A compatible 59-year-old male recipient with terminal idiopathic dilated cardiomyopathy was identified at our institution.
The donor heart was explanted as described before. The VSD was repaired through a right auricular approach with 2 interrupted polypropylene 4-0 sutures. A standard orthotopic heart transplantation (Stanford technique) was performed with an ischemic time of 96 minutes. The postoperative course was uneventful. An echocardiogram obtained after 2 weeks showed a mild, inferior, nonconstrictive pericardial effusion with no residual VSD. The patient had a favorable course and is in functional class I at 6 months follow-up.
Discussion
We report 2 cases of surgical closure of VSD immediately before heart transplantation. Confronted with a limited supply, criteria for donor hearts are continuously expanding.1 Previous surgical repair of an atrial septal defect before transplantation has been reported.5 Previous studies have reported surgical or transcatheter closure of residual atrial septal defects distant from the transplantation.5
The goals of the procedure were to harvest the donor heart, correct the VSD, and proceed with the transplantation successfully within an acceptable amount of time.
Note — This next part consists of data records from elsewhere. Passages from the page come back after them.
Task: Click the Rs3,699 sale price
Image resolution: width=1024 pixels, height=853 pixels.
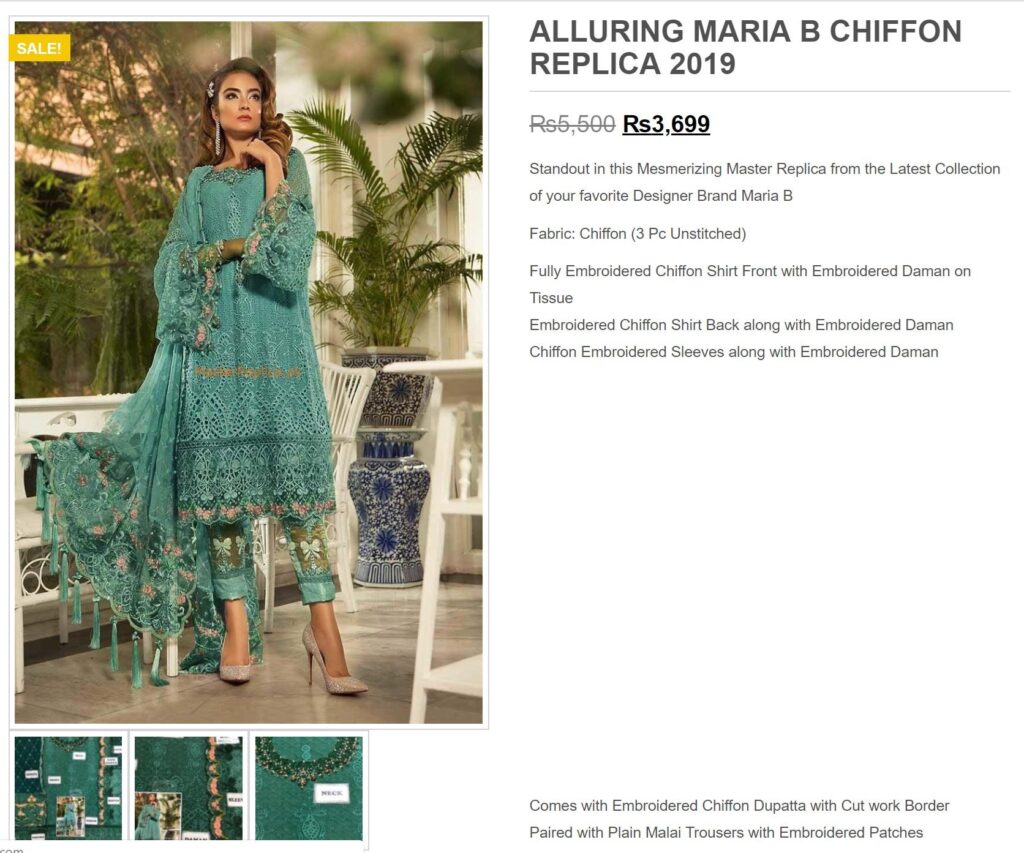Action: tap(666, 123)
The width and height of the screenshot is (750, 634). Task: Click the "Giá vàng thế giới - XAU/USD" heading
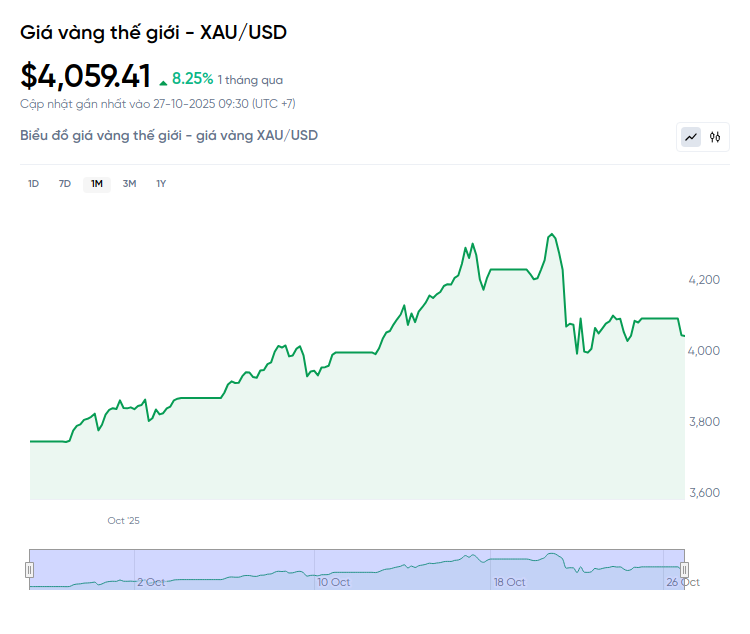coord(153,32)
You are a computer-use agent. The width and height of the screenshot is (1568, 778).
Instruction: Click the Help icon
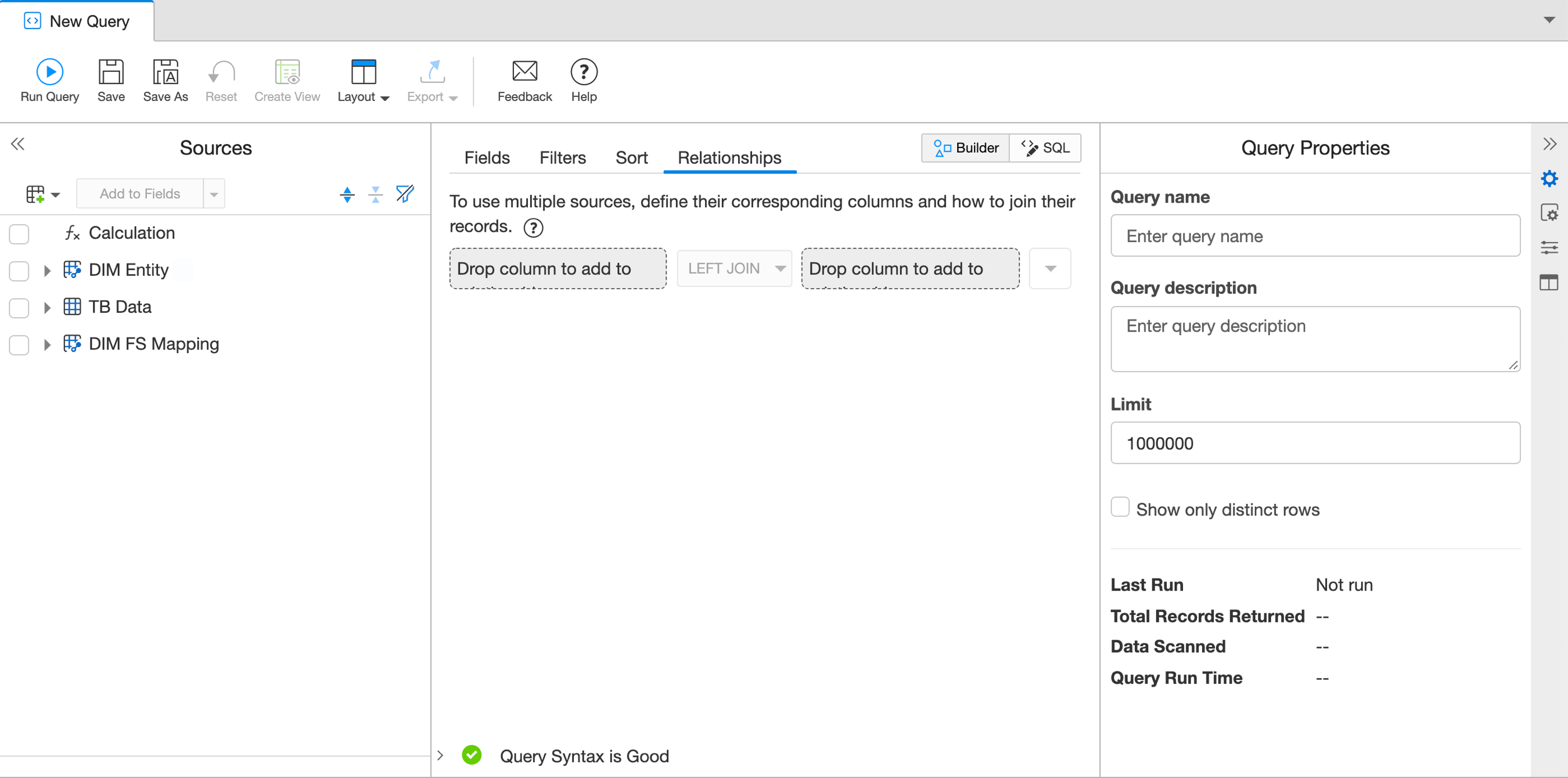pos(583,72)
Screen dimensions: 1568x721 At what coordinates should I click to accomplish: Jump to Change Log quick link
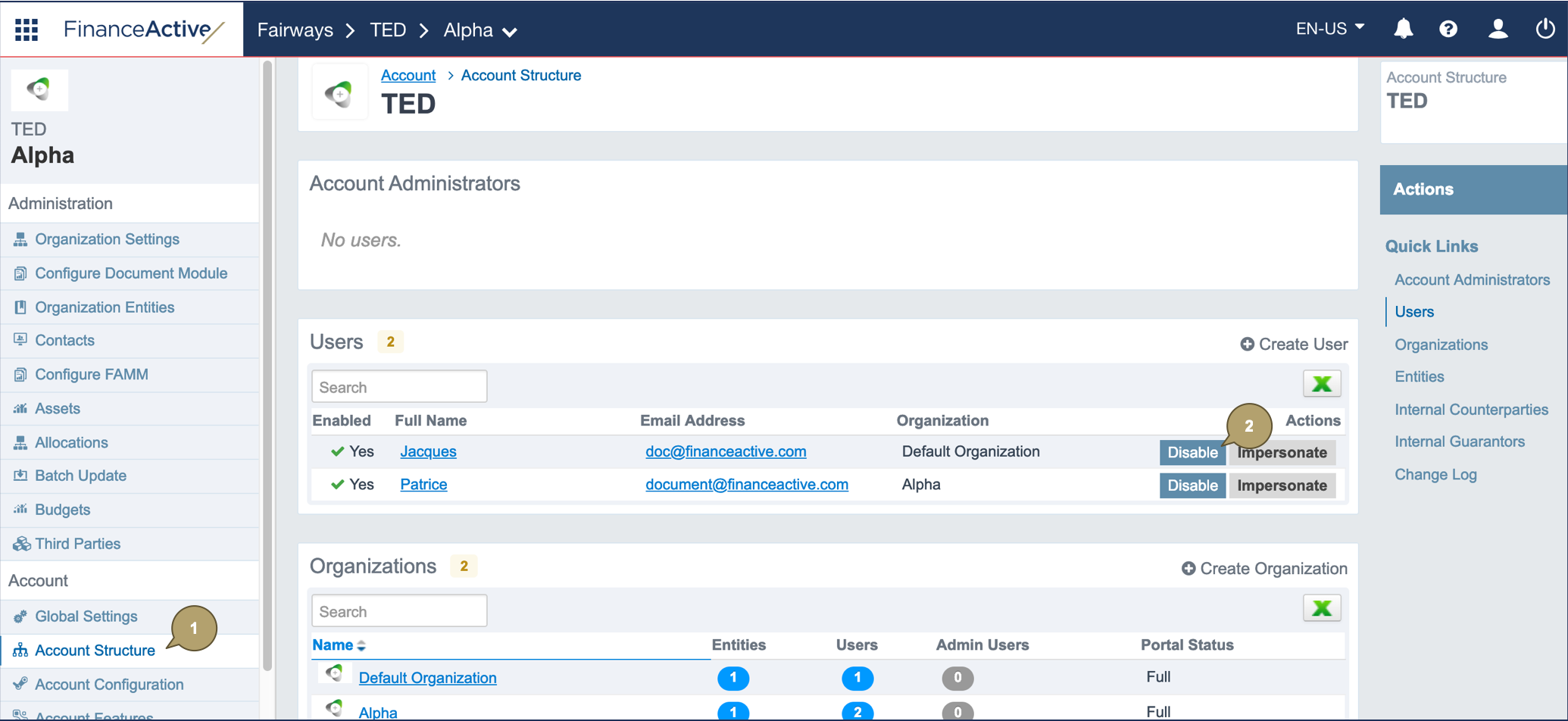point(1435,475)
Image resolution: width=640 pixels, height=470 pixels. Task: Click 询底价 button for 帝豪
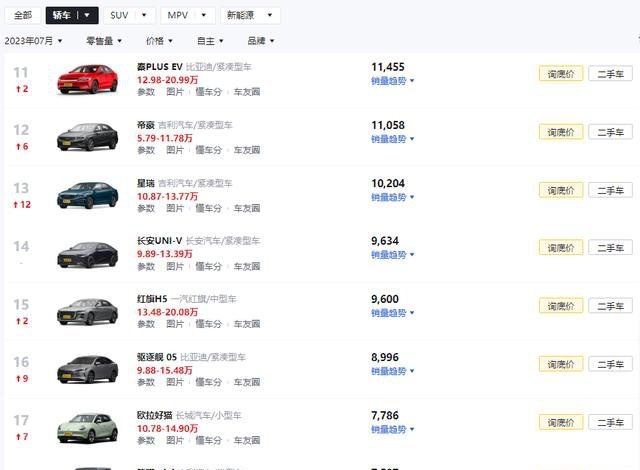(x=561, y=132)
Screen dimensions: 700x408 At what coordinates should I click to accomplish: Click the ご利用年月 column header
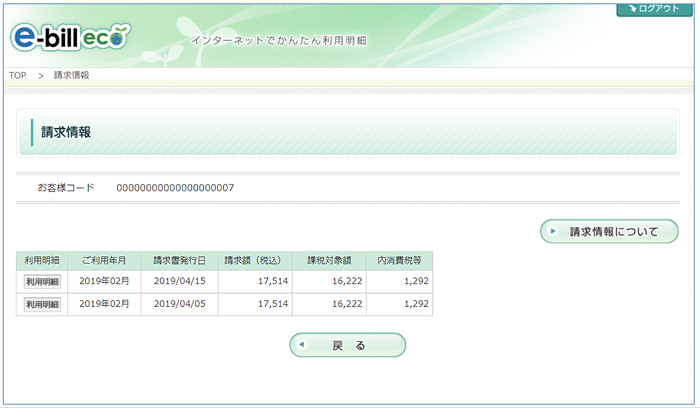[x=104, y=261]
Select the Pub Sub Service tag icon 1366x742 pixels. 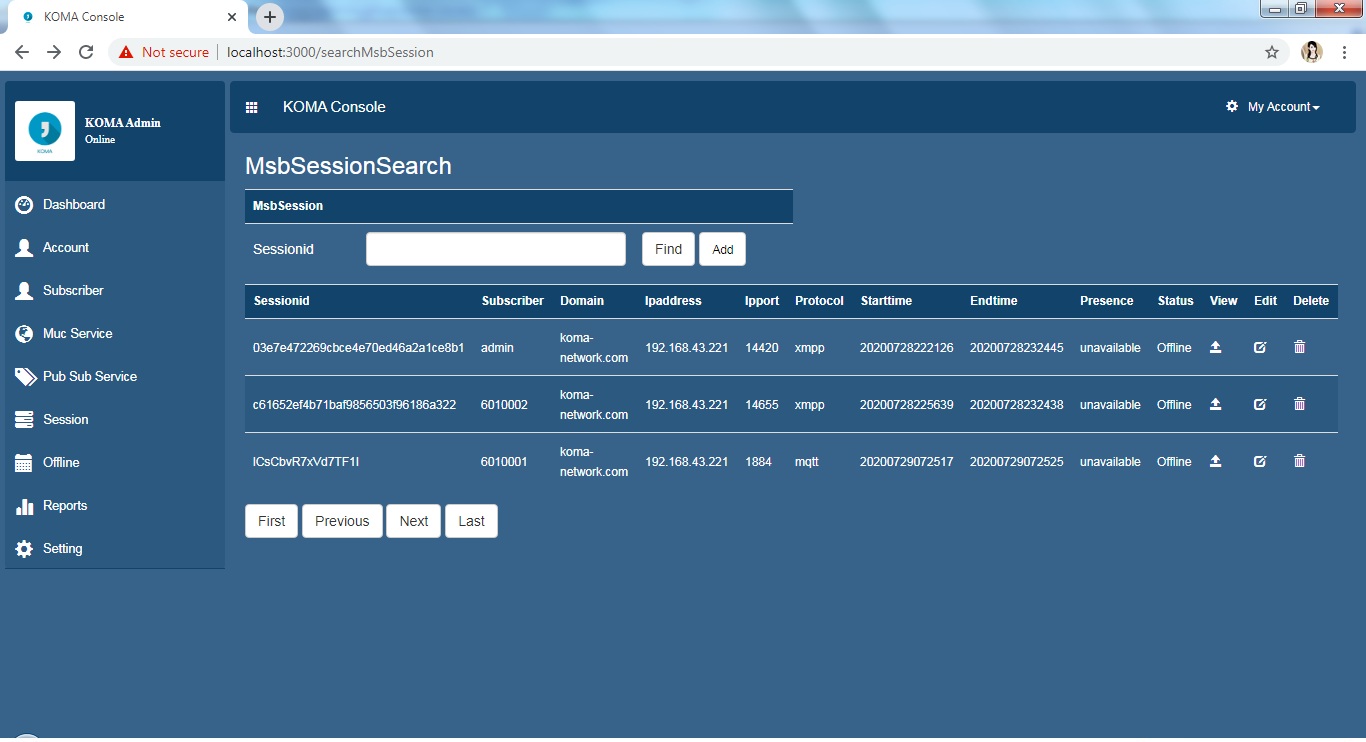pos(23,376)
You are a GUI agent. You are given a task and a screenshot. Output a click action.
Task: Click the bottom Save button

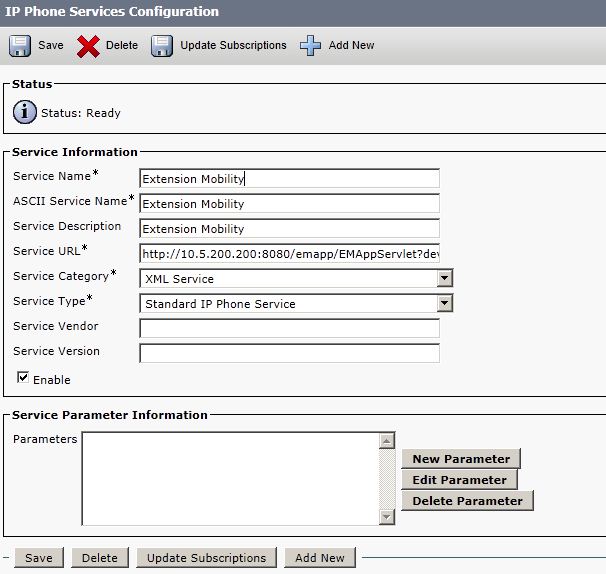point(39,558)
Surgical closure of the VSD before implantation in the recipient was done on the back table by using an auricular and ventricular approach, respectively. These repairs had no untoward functional consequences on the patients outcome and recovery.
On the basis of this small experience, heart donation should be considered in the presence of a small VSD without compromise of right ventricular function. Appropriate selection will contribute to the enlargement of the pool of available donor organs.